>>

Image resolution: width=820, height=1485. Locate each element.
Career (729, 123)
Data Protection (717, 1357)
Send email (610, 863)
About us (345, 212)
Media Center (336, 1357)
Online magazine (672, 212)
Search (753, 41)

<<

(EXERCISE) Every entry needs to be copied again, word for word.

(TASK ANSWER)
Image resolution: width=820, height=1485. Locate each element.
Career (729, 123)
Data Protection (717, 1357)
Send email (610, 863)
About us (345, 212)
Media Center (336, 1357)
Online magazine (672, 212)
Search (753, 41)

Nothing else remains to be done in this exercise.